… ad Angelo Caroli (1947). Notato da Muccinelli ne L’Aquila Calcio, la Juve lo prende per quattro milioni per la squadra Ragazzi, la futura Primavera, allenata da Sandro Puppo. Esordisce l’anno seguente a Bologna, in Serie A, quando segna anche il suo primo (e unico) gol in massima serie. Il giorno dopo, a scuola per il compito di greco: il giovanotto frequenta, infatti, un liceo abbastanza famoso nel cuore dei bianconeri, il D’Azeglio, “quello vicino a una certa panchina”. In quel primo biennio bianconero,le presenze furono otto in tutto. Torna alla Juventus nel 1960/61 e con cinque gare disputate (e un assist a Sivori in un derby col Toro) contribuisce allo scudetto numero dodici. Una gara in Coppa Campioni col Panathinaikos, tre di Coppa Italia, poi a cercar fortuna altrove. Un altrove che non fu sui campi di calcio ma nel giornalismo (Tuttosport, Stampa Sera) e nella letteratura, con eccellenti libri di argomento sportivo (Ho conosciuto la Signora, Fischia il Trap) e romanzi, tanti e di successo. Correttamente schierato su Calciopoli nel 2006, potrebbe essere uno di noi. Auguri, Angelo!

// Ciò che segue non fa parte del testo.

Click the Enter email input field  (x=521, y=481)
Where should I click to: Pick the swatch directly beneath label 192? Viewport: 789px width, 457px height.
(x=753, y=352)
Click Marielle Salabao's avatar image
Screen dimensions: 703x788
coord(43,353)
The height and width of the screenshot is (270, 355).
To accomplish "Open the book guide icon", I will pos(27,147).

… a Luigi De Agostini (1961). Bianconero dal 1987 al 1992, è arrivato alla Juventus in un periodo di magra: era appena terminato il decennio del Trap e Platini aveva appena lasciato. Lui, vero “furlan” si è rimboccato le maniche ed ha lavorato a fondo, anche per gli altri, sia con grandi corse sulla fascia che con tanto fosforo calcistico, per rendere la squadra competitiva. Certo, si aveva a che fare col predominio napolista-maradoniano, poi con quello iniziale, rossonero degli olandesi. Nonostante queste avversità “ambientali”, quest’esterno sia di difesa, sia di centrocampo, tecnicamente duttile, sempre affidabile, generosissimo, con duecentoquindici presenze e ventotto reti, tredici delle quali su rigore, ha contribuito alla conquista della Coppa UEFA e alla Coppa Italia del 1990. Suo malgrado è entrato a far parte di un aneddoto che mai sarebbe dovuto accadere: incaricato di battere “quel” rigore che Baggio rifiutò di tirare a Firenze, lo sbagliò. A lungo titolare in Nazionale, con trentasei maglie e quattro reti, con Azeglio Vicini ha conquistato il terzo posto a “Italia ‘90”. Auguri Gigi!

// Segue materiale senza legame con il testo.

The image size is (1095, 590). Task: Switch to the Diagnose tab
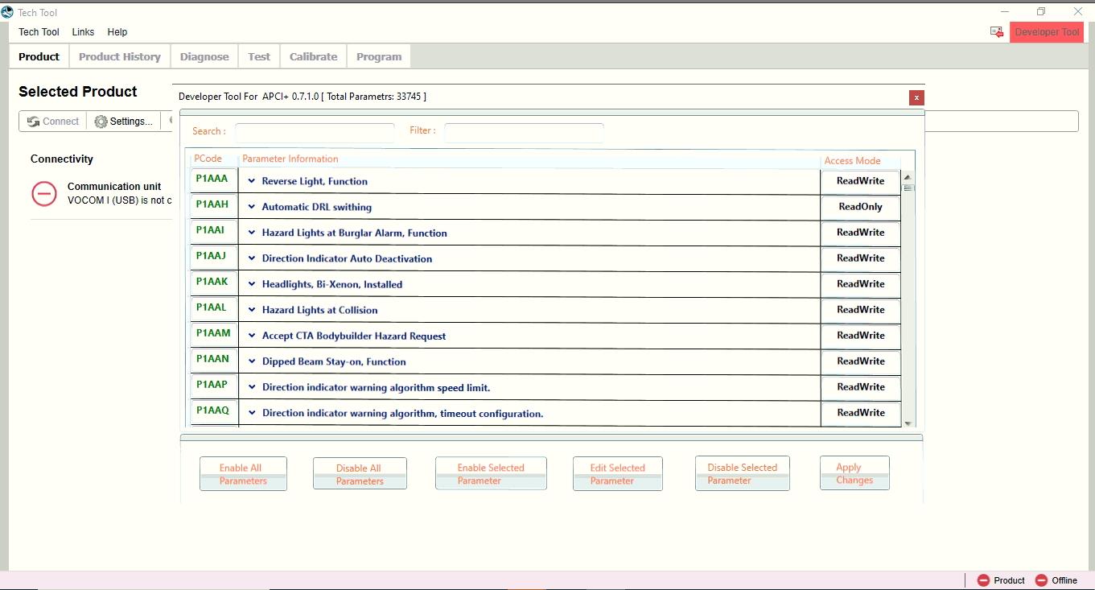coord(204,56)
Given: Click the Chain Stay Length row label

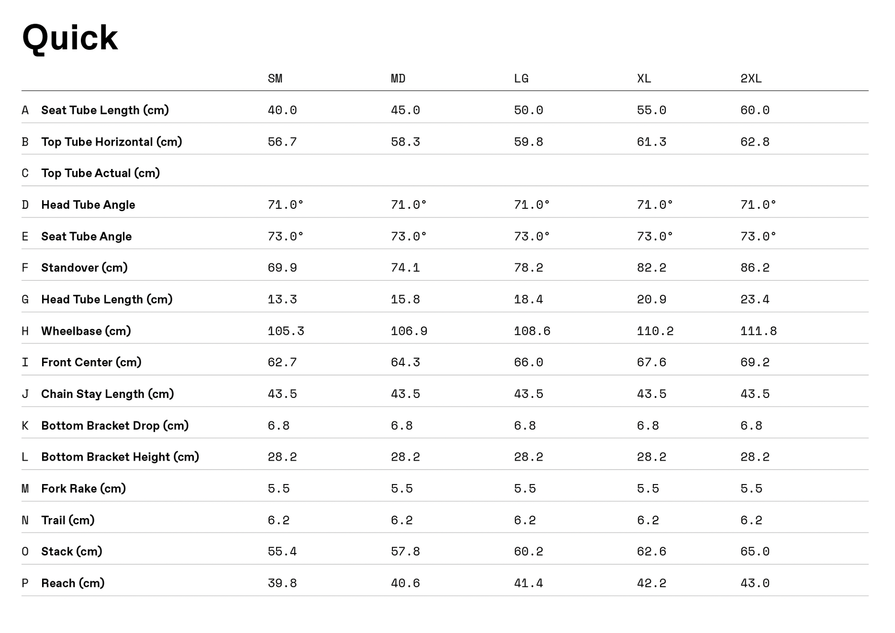Looking at the screenshot, I should click(107, 394).
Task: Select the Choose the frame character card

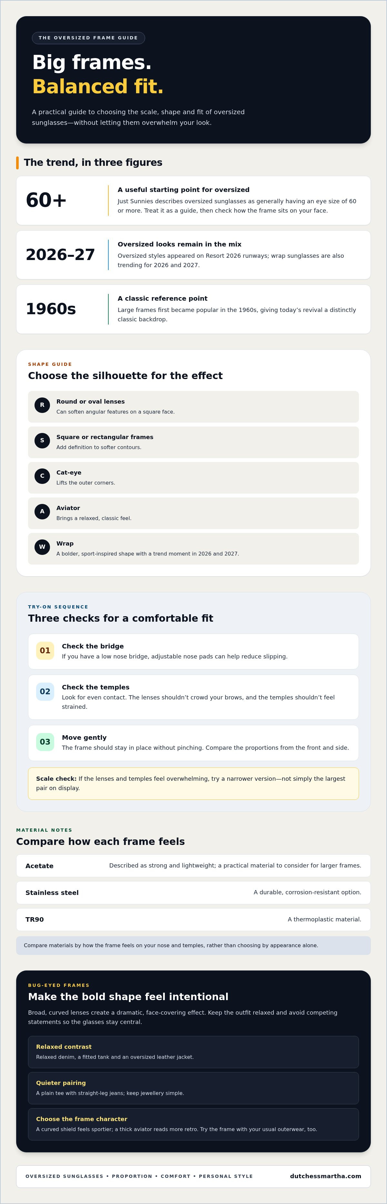Action: [x=194, y=1124]
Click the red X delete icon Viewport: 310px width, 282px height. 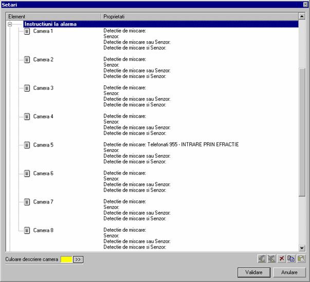point(282,259)
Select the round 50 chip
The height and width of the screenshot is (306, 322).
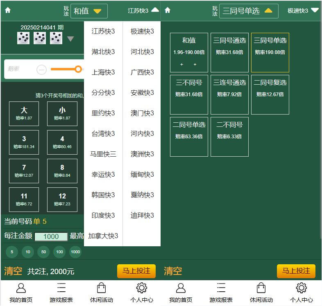(x=43, y=252)
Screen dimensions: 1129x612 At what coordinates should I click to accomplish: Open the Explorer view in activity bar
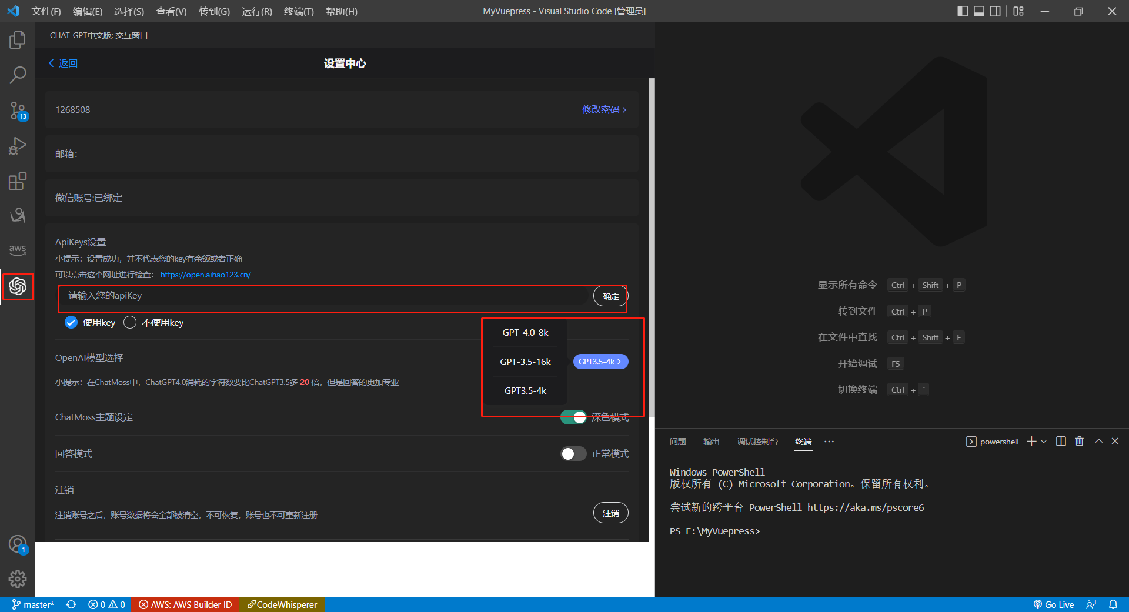click(18, 40)
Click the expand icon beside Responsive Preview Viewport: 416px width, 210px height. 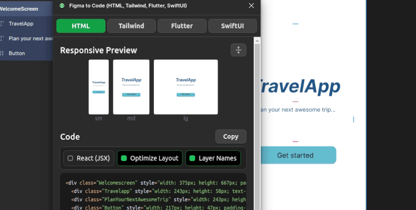(238, 50)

… a Pietro Anastasi (1948). Il “Pelè Bianco” è stato uno dei migliori attaccanti della sua generazione,
«il simbolo vivente di un'intera classe sociale: quella di chi lasciava a malincuore il Meridione per andare a guadagnarsi da vivere nelle fabbriche del Nord» (Baricco), ma anche l’idolo dei ragazzini che tifavano Juventus. In bianconero, questo funambolico attaccante tutto scatti e imprevedibilità, opportunismo, prontezza di riflessi, è ricordato come un centravanti per il nove che portava sulla schiena, ma era un uomo d’area che sapeva anche manovrare: che coppia perfetta costituiva con Bettega! Otto stagioni di Juve con 130 reti in 303 gare, ha tre scudetti nel palmares ed è arrivato a un niente dalla Coppa delle Fiere (1971), quella dei Campioni e l’Intercontinentale (1973). Anche lui aveva un idolo: Charles, e si dice che conservi sempre, nel portafoglio, la foto che lo ritrae raccattapalle, al Cibali, con “King” John. Come non ricordare, infine, l’Oro agli Europei del ’68, col risultato messo in ghiaccio al 31° della gara contro la Jugoslavia, con una girata al volo da cineteca? Auguri, Petruzzu!